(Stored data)

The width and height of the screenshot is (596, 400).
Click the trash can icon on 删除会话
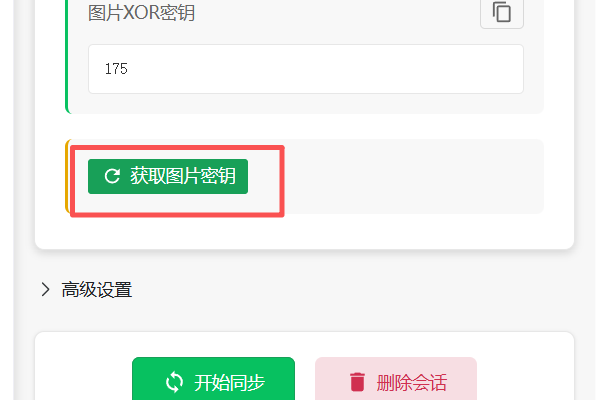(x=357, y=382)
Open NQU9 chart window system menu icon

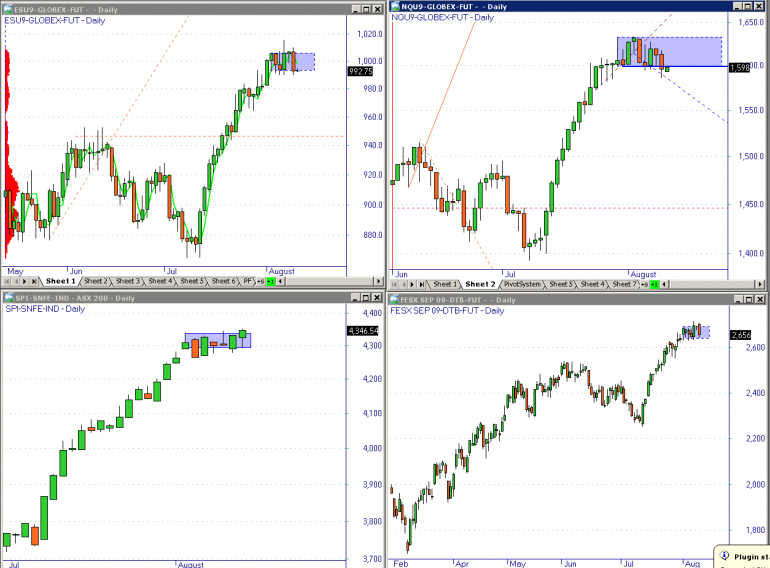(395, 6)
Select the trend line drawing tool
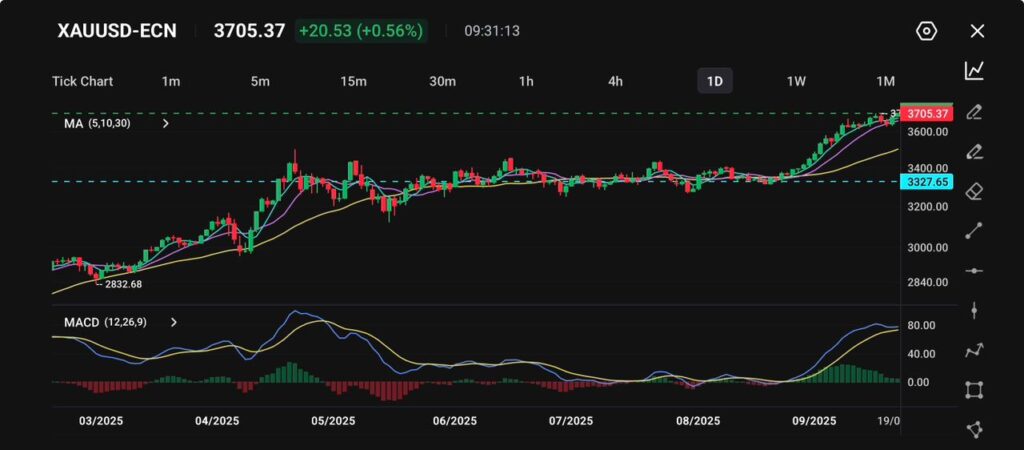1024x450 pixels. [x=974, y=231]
* * *
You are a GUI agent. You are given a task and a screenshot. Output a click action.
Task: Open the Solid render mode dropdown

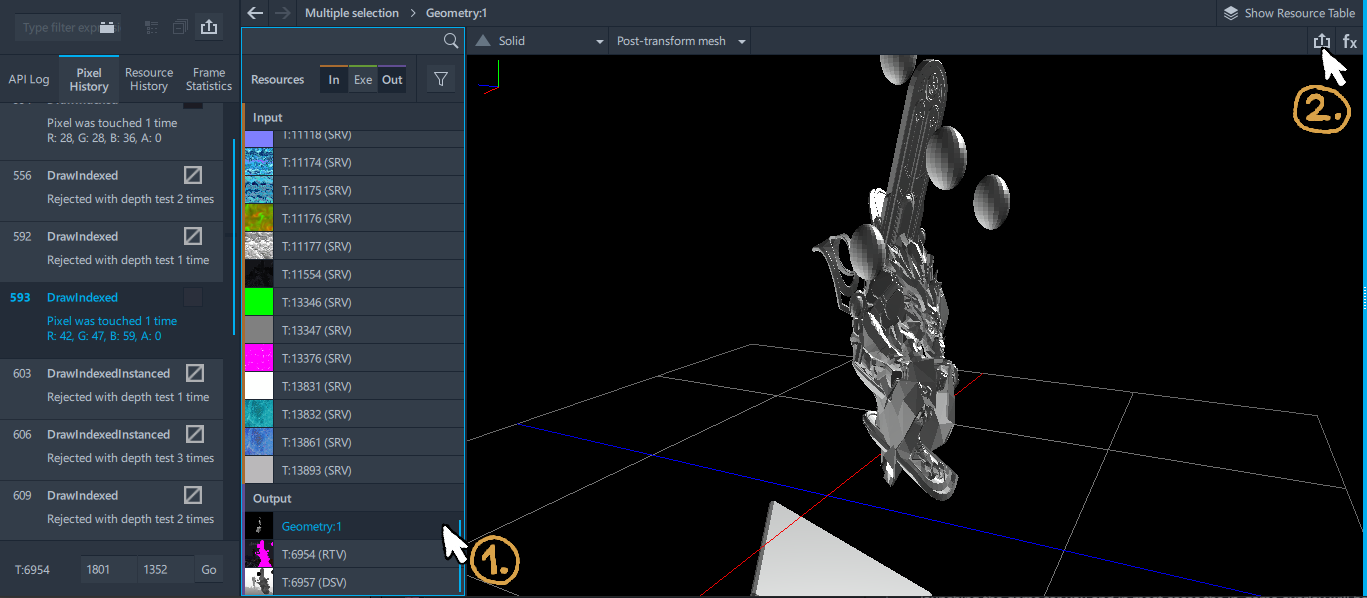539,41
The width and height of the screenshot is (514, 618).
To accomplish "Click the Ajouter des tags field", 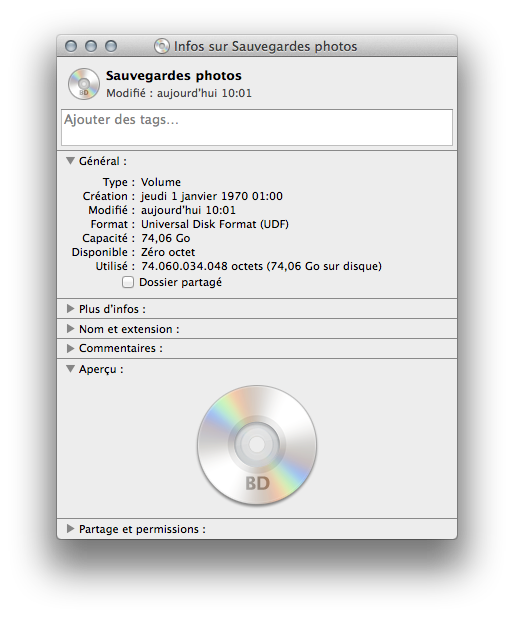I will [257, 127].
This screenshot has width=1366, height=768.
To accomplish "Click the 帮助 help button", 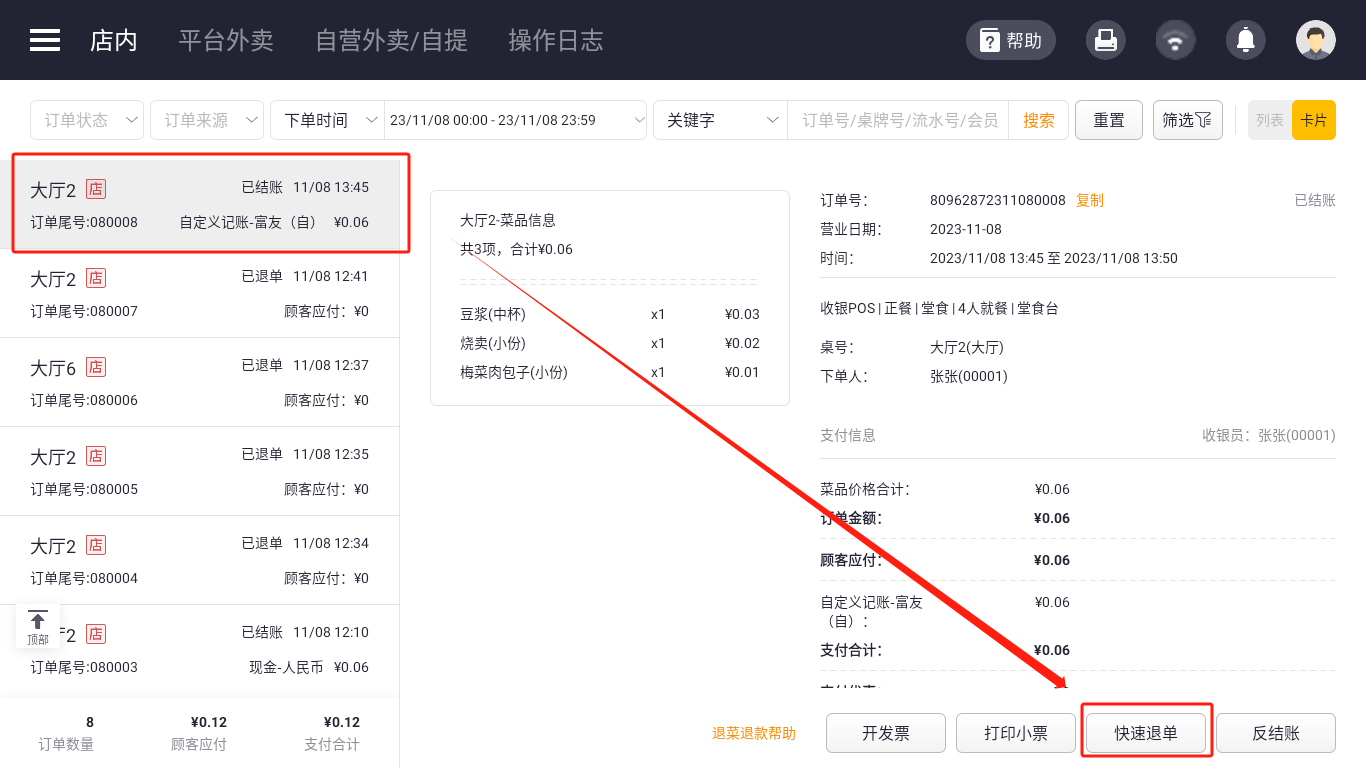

#### Task item
Only the number is wanted: how many lines of these entries contain the string "height"?

#### Output for this task
3